Hilbert's curve used to trace pixels
Given the highly digitized nature of our modern society, we were quite concerned by the lack of versatile security and creative encryption of images and videos, as corroborated by the plethora of deepfakes and social media - related scams that have come up in recent years. This dearth of innovative data protection is what motivated us to adopt the interdisciplinary approach to image encryption. Furthermore, the discovery of the Hilbert's Curve was the initial spark to much of our encryption process.
What it does :
Our program is essentially the next step in data protection as it encrypts images in the form of a frequency stream encoded as sound. Upon reception of the cyphertext, the original image can be received from the stream of frequencies through a reverse process that we coded out.
How we built it :
Our code traces through the grid of pixels in a sequence defined by the Hilbert curve. It then extrapolates the RGB components of each pixel to generate a 1D array of RGB components. These components were translated into frequencies that we plotted on a sine curve, which is essentially the 'frequency stream.' The reverse process at the receiving end of this transmission retrieved the RGB components from the sine curve, and used them to reconstruct the image pixel-by-pixel in the reverse order of the Hilbert curve. It is important to note that we had to pad the input image to form a square whose side length was rounded up to the nearest power of 2 - this is because Hilbert's curve can only trace square images.
Challenges we ran into :
We initially hoped to incorporate asymmetric encryption to enhance the strength of our encryption process by running the frequencies through an encryption algorithm to protect the data if perchance it got intercepted.

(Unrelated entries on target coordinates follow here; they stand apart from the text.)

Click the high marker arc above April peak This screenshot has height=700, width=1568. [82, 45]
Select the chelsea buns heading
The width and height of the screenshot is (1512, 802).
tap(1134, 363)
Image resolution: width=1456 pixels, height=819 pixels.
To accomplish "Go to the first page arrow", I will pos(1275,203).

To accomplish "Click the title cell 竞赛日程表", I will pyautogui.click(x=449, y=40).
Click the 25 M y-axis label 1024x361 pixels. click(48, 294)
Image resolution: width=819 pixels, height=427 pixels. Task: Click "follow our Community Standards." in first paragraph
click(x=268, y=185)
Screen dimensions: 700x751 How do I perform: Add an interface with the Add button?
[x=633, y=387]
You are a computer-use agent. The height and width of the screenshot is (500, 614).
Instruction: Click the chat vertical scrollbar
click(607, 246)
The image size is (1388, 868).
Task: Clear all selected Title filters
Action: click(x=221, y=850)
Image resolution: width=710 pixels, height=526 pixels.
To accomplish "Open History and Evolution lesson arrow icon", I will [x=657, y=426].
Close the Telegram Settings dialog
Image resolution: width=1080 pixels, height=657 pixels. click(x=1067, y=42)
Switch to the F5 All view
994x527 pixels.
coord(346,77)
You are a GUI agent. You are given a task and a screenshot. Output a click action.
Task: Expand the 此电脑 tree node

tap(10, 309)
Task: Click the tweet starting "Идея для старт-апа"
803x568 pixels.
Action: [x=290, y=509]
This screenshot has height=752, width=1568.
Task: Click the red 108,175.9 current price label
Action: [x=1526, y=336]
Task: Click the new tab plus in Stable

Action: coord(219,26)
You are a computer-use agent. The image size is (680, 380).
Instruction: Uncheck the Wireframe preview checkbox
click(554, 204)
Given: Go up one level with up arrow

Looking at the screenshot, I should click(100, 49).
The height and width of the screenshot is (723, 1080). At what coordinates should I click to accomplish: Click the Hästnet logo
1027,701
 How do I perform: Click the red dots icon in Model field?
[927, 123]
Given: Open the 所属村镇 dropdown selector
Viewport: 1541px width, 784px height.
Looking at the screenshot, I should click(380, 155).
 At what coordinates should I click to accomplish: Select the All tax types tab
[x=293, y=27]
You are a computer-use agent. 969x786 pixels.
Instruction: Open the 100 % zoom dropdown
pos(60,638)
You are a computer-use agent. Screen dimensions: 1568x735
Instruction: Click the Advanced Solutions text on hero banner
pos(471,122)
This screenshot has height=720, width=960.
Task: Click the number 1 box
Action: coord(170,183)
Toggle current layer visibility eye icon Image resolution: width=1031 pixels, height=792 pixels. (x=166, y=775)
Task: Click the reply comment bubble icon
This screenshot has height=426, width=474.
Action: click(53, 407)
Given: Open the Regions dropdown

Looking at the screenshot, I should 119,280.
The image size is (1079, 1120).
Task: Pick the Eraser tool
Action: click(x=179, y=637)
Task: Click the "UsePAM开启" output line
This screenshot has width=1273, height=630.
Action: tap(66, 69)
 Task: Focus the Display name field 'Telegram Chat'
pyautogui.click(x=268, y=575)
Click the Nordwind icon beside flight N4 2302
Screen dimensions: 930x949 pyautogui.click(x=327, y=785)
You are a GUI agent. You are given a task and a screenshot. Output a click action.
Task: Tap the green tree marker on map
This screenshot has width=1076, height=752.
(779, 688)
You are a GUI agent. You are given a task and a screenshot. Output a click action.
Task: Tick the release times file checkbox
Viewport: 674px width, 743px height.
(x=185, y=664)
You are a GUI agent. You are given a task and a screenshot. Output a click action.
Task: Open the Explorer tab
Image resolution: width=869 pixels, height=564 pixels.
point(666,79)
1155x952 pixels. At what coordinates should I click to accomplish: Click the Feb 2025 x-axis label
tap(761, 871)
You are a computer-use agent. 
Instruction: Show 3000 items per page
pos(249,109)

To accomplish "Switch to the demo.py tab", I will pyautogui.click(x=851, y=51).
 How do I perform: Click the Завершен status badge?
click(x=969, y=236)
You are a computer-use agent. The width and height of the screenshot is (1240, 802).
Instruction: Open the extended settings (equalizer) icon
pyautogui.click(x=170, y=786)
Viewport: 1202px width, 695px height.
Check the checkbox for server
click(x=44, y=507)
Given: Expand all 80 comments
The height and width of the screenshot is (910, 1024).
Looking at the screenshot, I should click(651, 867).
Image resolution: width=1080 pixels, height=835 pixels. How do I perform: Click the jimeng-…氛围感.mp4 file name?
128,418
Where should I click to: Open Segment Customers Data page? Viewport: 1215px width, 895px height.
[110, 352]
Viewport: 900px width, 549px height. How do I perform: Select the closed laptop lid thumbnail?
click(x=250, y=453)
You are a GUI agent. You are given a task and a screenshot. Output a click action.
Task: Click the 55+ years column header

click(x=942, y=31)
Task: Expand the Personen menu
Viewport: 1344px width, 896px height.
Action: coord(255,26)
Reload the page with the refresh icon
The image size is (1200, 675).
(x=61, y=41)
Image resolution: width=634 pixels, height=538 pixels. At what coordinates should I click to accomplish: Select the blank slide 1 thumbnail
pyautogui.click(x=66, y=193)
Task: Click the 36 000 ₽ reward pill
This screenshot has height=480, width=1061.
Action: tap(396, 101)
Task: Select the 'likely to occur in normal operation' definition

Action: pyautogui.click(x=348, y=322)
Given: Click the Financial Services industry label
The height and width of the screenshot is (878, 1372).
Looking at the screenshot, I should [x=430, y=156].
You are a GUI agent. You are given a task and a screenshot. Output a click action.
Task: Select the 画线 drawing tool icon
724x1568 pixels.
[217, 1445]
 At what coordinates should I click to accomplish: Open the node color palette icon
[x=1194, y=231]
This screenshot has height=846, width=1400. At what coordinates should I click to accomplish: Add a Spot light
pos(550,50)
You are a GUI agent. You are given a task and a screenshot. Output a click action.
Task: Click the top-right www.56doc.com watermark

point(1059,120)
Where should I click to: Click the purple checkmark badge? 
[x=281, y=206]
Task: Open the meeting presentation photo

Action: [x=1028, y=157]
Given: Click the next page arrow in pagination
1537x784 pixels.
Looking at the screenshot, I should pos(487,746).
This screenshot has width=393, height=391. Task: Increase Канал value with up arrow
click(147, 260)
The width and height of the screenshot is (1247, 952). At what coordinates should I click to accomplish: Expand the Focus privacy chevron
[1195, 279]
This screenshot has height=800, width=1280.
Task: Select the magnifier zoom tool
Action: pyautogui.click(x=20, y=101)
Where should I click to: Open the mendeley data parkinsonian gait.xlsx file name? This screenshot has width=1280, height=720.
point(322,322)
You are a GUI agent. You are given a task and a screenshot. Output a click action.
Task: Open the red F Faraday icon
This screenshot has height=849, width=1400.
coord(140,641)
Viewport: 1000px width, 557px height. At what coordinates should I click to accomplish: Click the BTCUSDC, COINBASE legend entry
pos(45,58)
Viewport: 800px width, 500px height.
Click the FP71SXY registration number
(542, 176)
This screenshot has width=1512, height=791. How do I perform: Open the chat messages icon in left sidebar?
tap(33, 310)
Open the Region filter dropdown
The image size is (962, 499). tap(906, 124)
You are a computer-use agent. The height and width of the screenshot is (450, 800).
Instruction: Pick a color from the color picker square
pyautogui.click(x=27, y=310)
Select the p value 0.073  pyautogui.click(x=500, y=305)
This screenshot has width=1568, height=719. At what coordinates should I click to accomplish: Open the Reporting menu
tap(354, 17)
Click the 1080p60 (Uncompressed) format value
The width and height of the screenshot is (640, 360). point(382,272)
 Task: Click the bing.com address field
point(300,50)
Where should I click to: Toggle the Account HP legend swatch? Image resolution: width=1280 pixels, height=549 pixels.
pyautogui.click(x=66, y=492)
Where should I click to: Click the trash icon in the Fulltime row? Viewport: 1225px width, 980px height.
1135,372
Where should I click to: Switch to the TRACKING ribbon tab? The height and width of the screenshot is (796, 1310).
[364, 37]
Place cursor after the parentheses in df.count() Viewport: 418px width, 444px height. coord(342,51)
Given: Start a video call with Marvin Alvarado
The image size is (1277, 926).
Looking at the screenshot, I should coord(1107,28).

Accomplishments that we're proud of :
We're especially proud of how we used Hilbert's curve to fortify the strength of our encryption by defining the sequence of pixels in an order that would be very hard to crack. We also feel that our idea of encrypting images as sound is quite unique, creative and versatile since such an interdisciplinary approach to data protection has never been explored before.
What we learned :
Given the level of intricacy that our program had to demonstrate in order to be effective, we learned how to tie together the multiple phases of our program in a simple and efficient but effective manner. We did so by defining each phase and sub-phase as functions which we then imported into one master program file.
What's next for Synesthesia:
We wish to use asymmetric encryption to make the code even stronger and harder to crack using RSA encryption.